Experimental Procedure

Go to your local swim club or pool and speak to the supervisor about your project. Ask what the best time would be to conduct your tests when the pool is not crowded.

Ask how long the pool is. You should swim at least 25 meters to get good useful results.

Note: Rest at least 10 minutes between trials! Perform some warm-up exercises before you start the swim. Remember to swim as fast as you can. Improve your swim times by picturing a shark swimming behind you!

Start your Swim Test

Have your volunteer time how long it takes you to swim 25 meters and record the data in your lab notebook in a data table like the one shown below.

First test your speed in your swimwear. Repeat in mesh shirt and shorts.

Swim in Swimsuit or Shirt and Shorts
TrialsSwim TimeSpeed
Trial 1
Trial 2
Trial 3
Trial 4
Average speed:

Next change into your clothes. Make sure they fit well and don't slip down when swimming. If you swim with your buddies, make sure you all wear similar clothes to get useful results. Remind your volunteer to record all data in your lab notebook.

Swim Fully Clothed
TrialsSwim TimeSpeed
Trial 1
Trial 2
Trial 3
Trial 4
Average speed:


Calculate the speed of your swims by dividing the distance you swam by how long it took to swim the distance.

Speed = Distance / Time

Plot the data on a scatter plot.

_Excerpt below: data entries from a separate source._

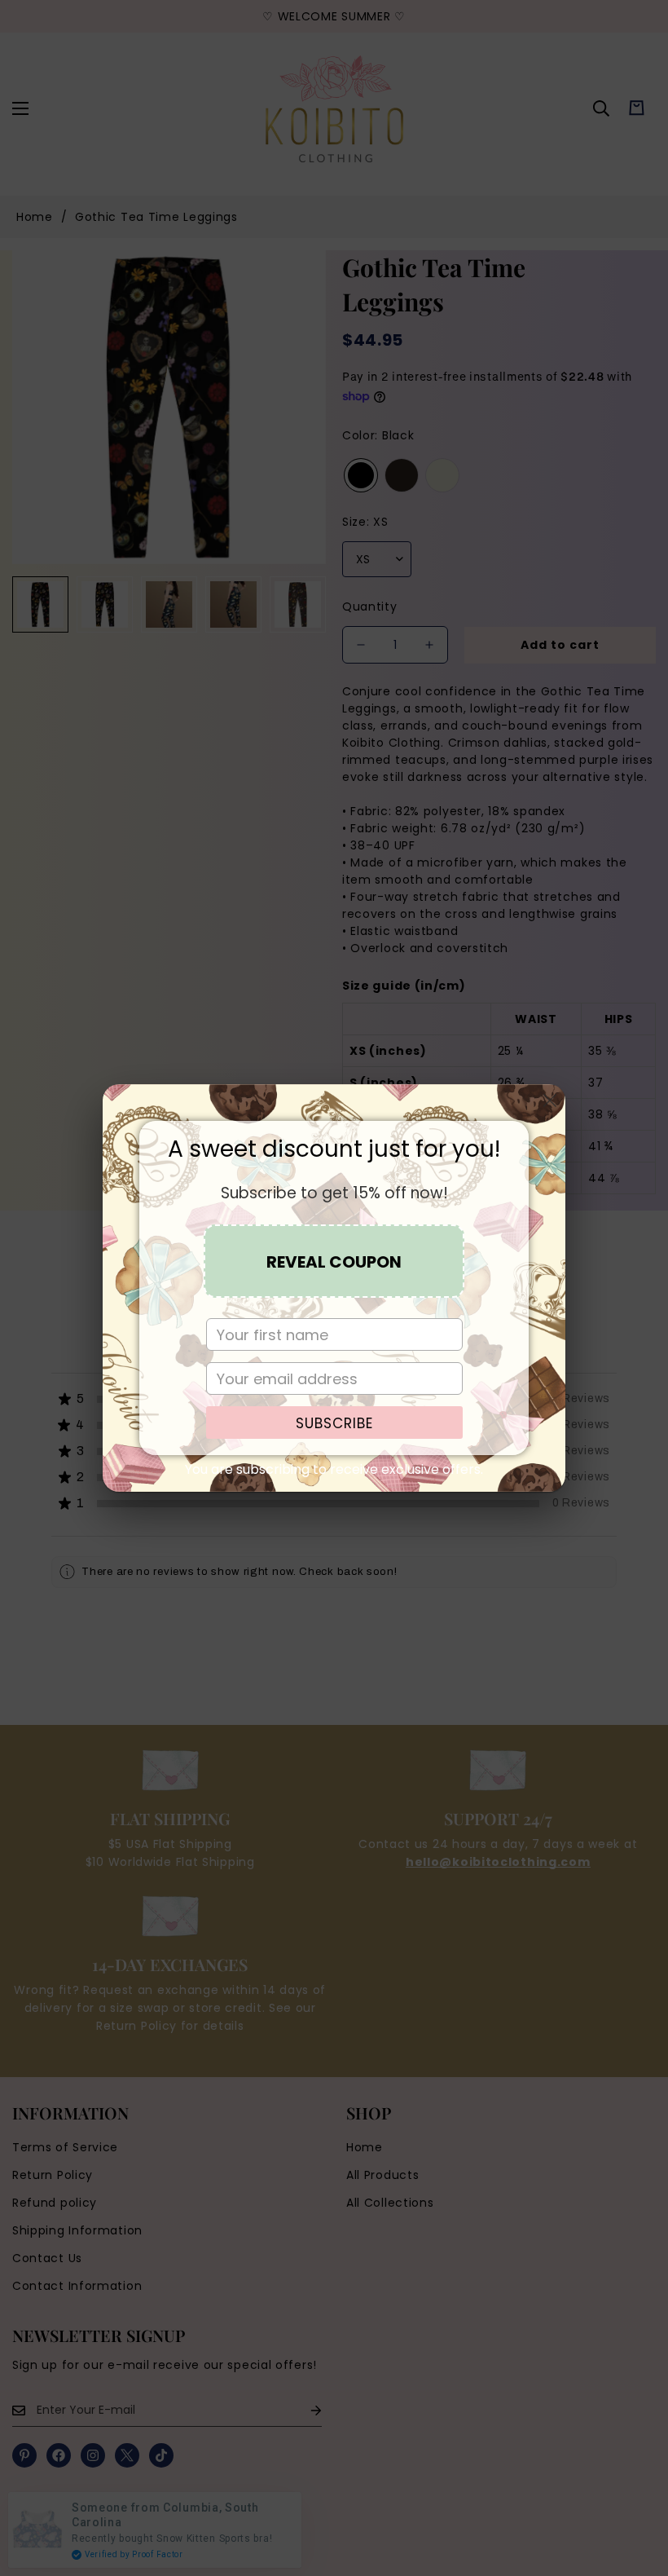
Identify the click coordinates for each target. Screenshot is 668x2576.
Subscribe (334, 1423)
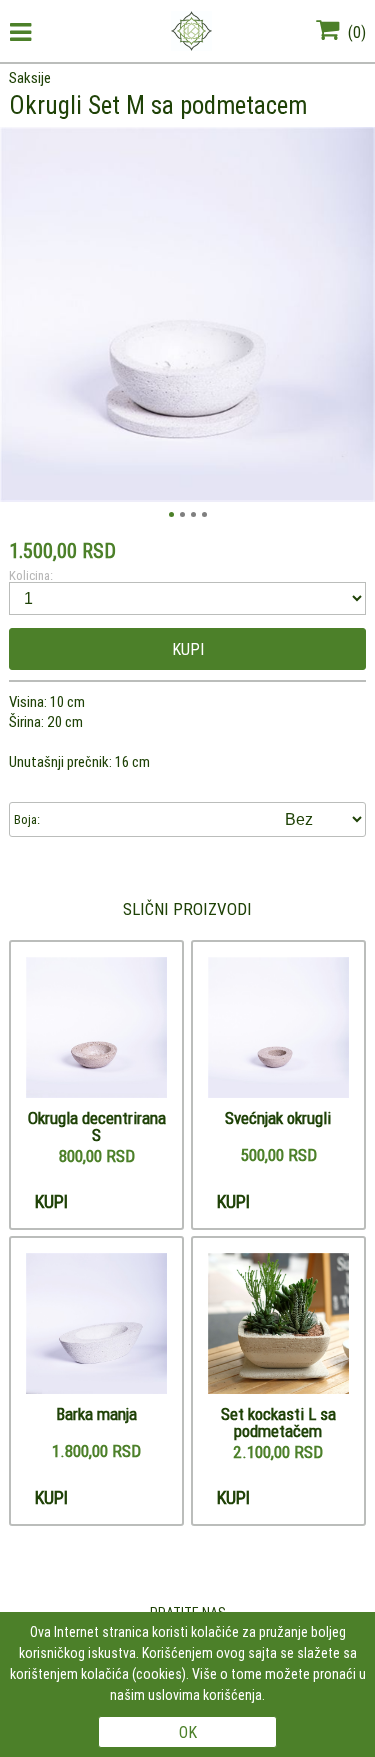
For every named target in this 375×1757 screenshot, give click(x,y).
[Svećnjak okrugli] (278, 1028)
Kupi (188, 649)
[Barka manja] (96, 1324)
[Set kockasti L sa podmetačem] (278, 1324)
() (355, 32)
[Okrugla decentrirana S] (96, 1028)
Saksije (30, 77)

Label the X-axis "Clothing" and the Y-axis Speed. Do you see a difference in the speeds?

Describe how the water interacted with your clothes and how drag affected your swim times and speeds. If there was a change in speed, calculate the percentage change in speed:

(Average speed with swimsuit) - (Average speed with clothes)
(Average speed with swimsuit) x 100

Share your results with your swim buddies and formulate a training plan to get fit.



Does drag affect how easily you tire? Swim 25 meters and calculate the percent change in speed between swimming with a swimsuit and swimming with clothes. How does this compare with the percentage change in speed when swimming 50 meters? Will it make a bigger difference when you swim 100 or 400 meters? What is the effect of exhaustion over such distances?


Does the swim time improve if you try to mimic a fish as much as possible? Wear flippers and swim gloves and redo the project.

You may find that as your flippers give you more power, the drag resistance of the clothes will increase a lot with speed. Compare swimming in a swimsuit and swimming with clothes.

Experiment with drag and body position. For the first body position, kick with your head down and arms stretched above your head, palms together. How long does it take to swim 25 meters?

For the second body position, swim holding your arms level with your shoulders. Is there a difference in swim time between the two body positions?